The travel restrictions started Monday, Jan. 10 and are in place "until further notice." Employees are asked not to attend conferences and other events.

The university further asks staff to "reconsider invitations for non-UW individuals to visit UW Medicine, including invites for interviews, speaking engagements, and other meetings and gatherings."

Virtual attendance at events is encouraged. Non-essential personal travel is discouraged.

— Dyer Oxley


2 Washington state senators test positive for Covid on eve of session

As the legislative sessions began Monday, at least two members of the Legislature are had tested positive for Covid-19.

They include Senate Majority Leader Andy Billig, a Spokane Democrat and Senator John Lovick of Mill Creek, also a Democrat.

In statements, both said they are fully vaccinated, have gotten their boosters and are experiencing mild symptoms.

“I am grateful to have been vaccinated and boosted, which I know has prevented me from having any significant symptoms," Billig said.

The senators will still be able to participate in the opening week of the session remotely. In fact, that's how most lawmakers will participate — at least to start — because of the current omicron-driven surge.

— Derek Wang

Covid staffing forces Lake Washington High School online

It's back to online learning for students at Lake Washington High School.

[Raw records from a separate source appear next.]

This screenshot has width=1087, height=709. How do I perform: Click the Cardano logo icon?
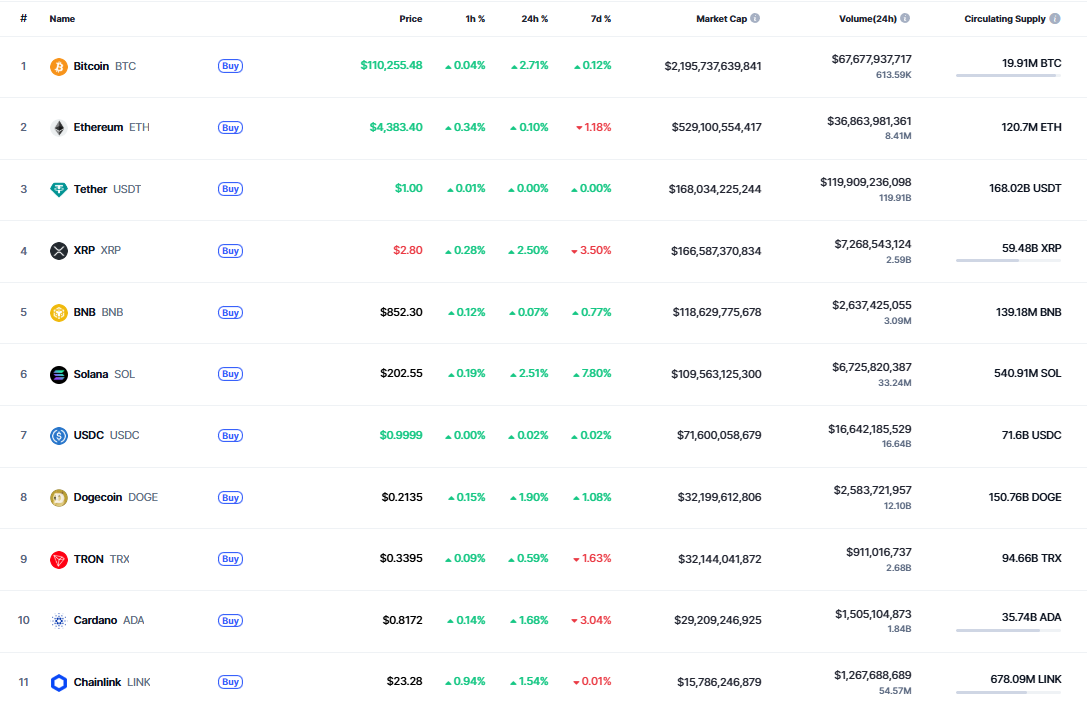coord(59,620)
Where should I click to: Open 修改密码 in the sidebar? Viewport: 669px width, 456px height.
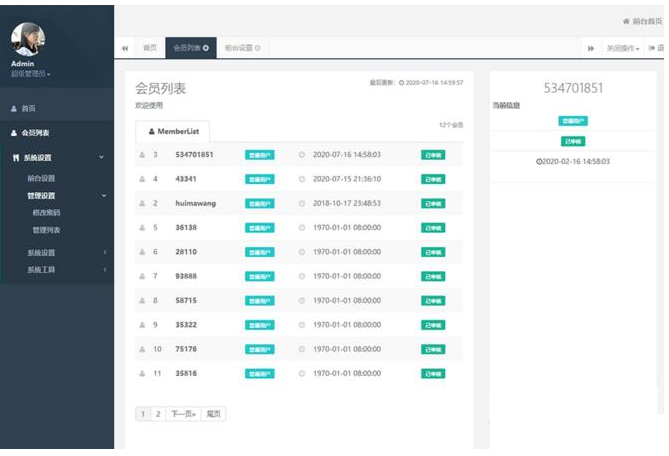pyautogui.click(x=46, y=213)
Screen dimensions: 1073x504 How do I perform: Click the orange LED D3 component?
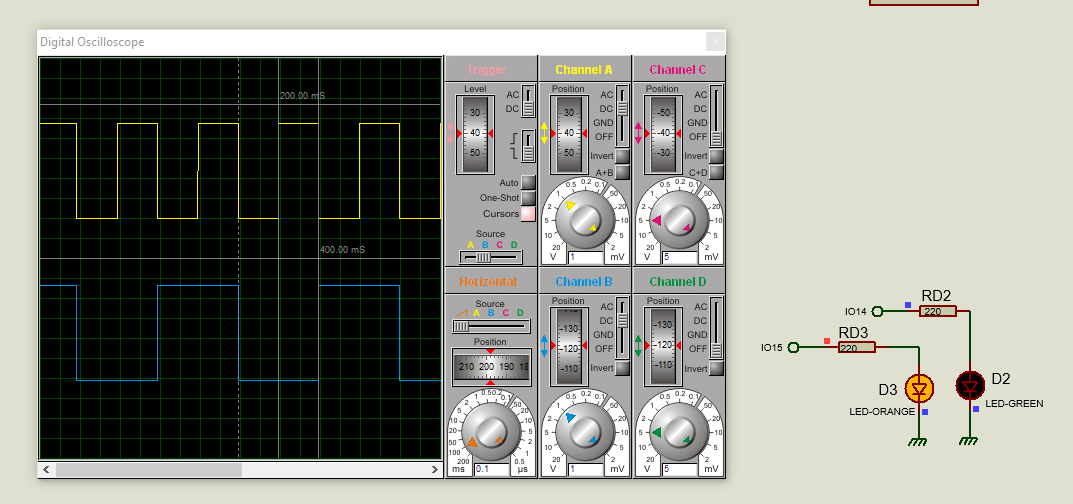point(918,388)
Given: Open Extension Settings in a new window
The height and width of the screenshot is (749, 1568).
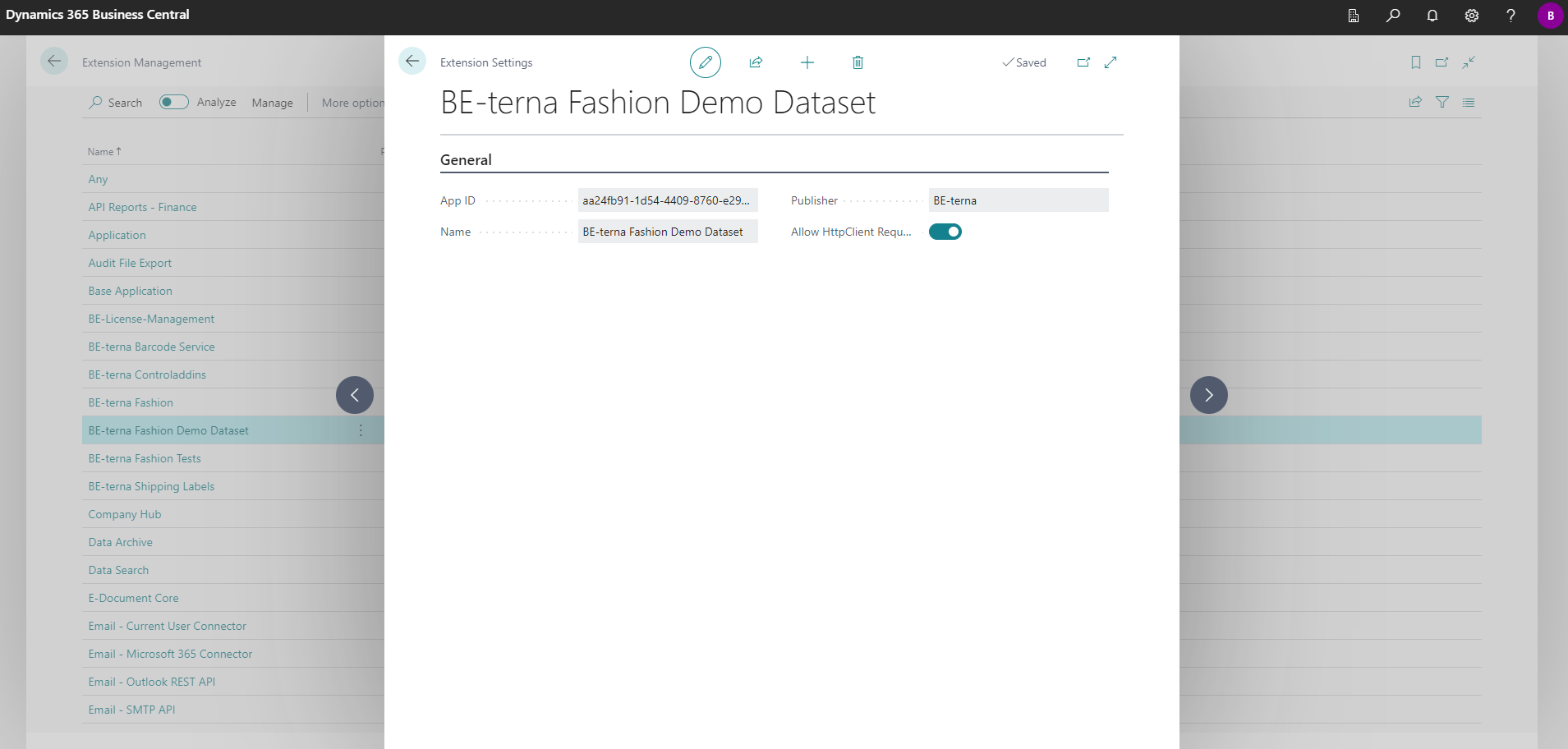Looking at the screenshot, I should pyautogui.click(x=1083, y=62).
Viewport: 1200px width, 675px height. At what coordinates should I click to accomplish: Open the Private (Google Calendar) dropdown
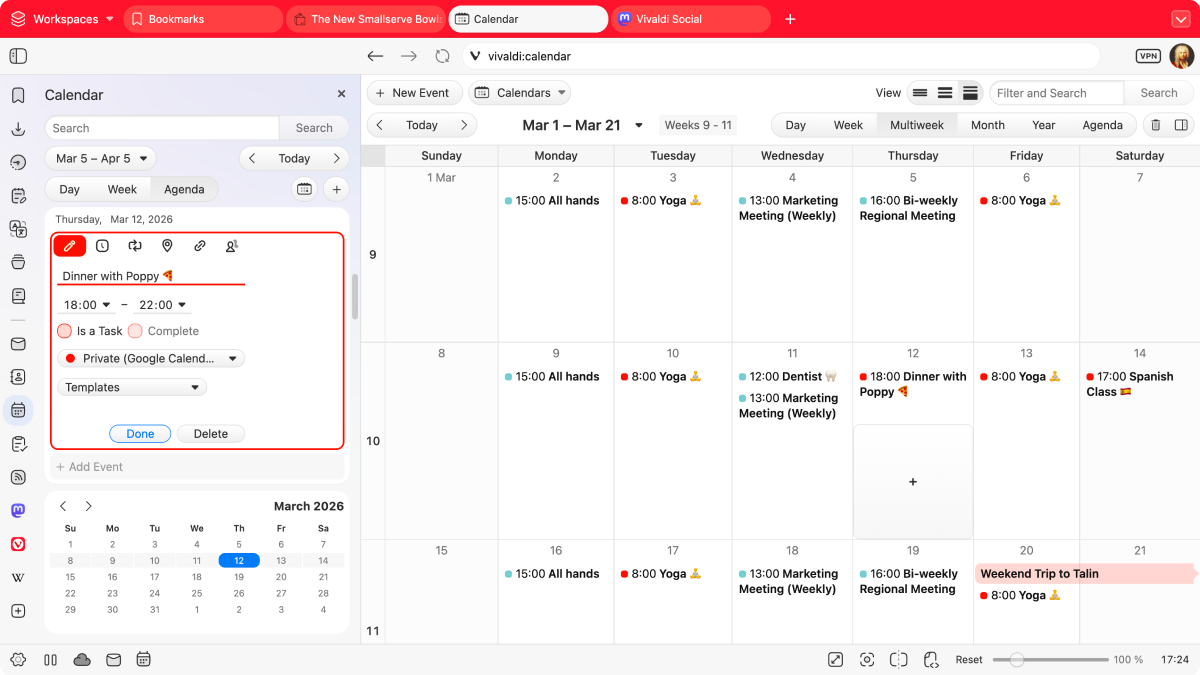(x=151, y=358)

The district announced the shift will last through at least January 18, in part because the school is dealing with so many Covid-related staffing shortages.

The decision was made at the district level, considering pandemic conditions, according to a letter to parents from Dr. John Holmen, superintendent of the Lake Washington School District.

"To be clear, this is not a case where the health department is dictating closure due to an on-campus outbreak. This decision is being made by our district due to our inability to safely operate school as a result of so many staff being absent and the number of unfilled sub positions."

Dr. Holmen also said that the goal is maintain in-person learning, but there are currently too many absences for the district to cover. In the meantime, affected staff will be in quarantine.

— Angela King

Seattle elementary school cancels classes

No in-person or online learning Tuesday for students at Seattle's Kimball Elementary.

Staff at the elementary threatened to hold a sick out Tuesday because they said they can't handle all of the students while so many of their colleagues are absent due to Covid.

They did call on the district to switch to online learning until the pandemic situation improves, but the district decided to cancel classes so administrators can figure out what to do next.

The pandemic has led to current staffing shortages throughout Western Washington, causing substitutes to be in short supply. Some schools have resorted to sending students to the gym or auditorium if they don't have a teacher.

— Ann Dornfeld

UW offers online and in-person classes in light of Omicron

Some UW Students are back in class Tuesday after starting the winter quarter online last week.

Rising Covid cases prompted the online start. Now, the university of Washington says that it will give instructors the option to continue teaching on line through January 28. If they do hold in-person classes, they also have to offer an online option.

Over at Washington State University has had to cancel classes Tuesday and Wednesday, because of heavy snow. It will return to its regular schedule after that.

— Angela King

New vaccine clinic opens in Seattle

The city of Seattle and Virginia Mason opened a new Covid vaccination clinic Tuesday.

The new vaccination site is located at Virginia Mason's Health and Resources building (909 University Street, Seattle)

The new site will be open Mondays and Tuesdays between 1-5 p.m. and Sundays from 10 a.m. to 2 p.m. It will be providing Pfizer and Moderna vaccines.

The plan is to administer up to 1,000 vaccine doses there every day.

The city says it's also expanding its mobile vaccination capacity through pop-up clinics with the Othello Pharmacy.

Keep in mind, you can also get vaccinated at the Rainier Beach and West Seattle locations, if you can find an open appointment.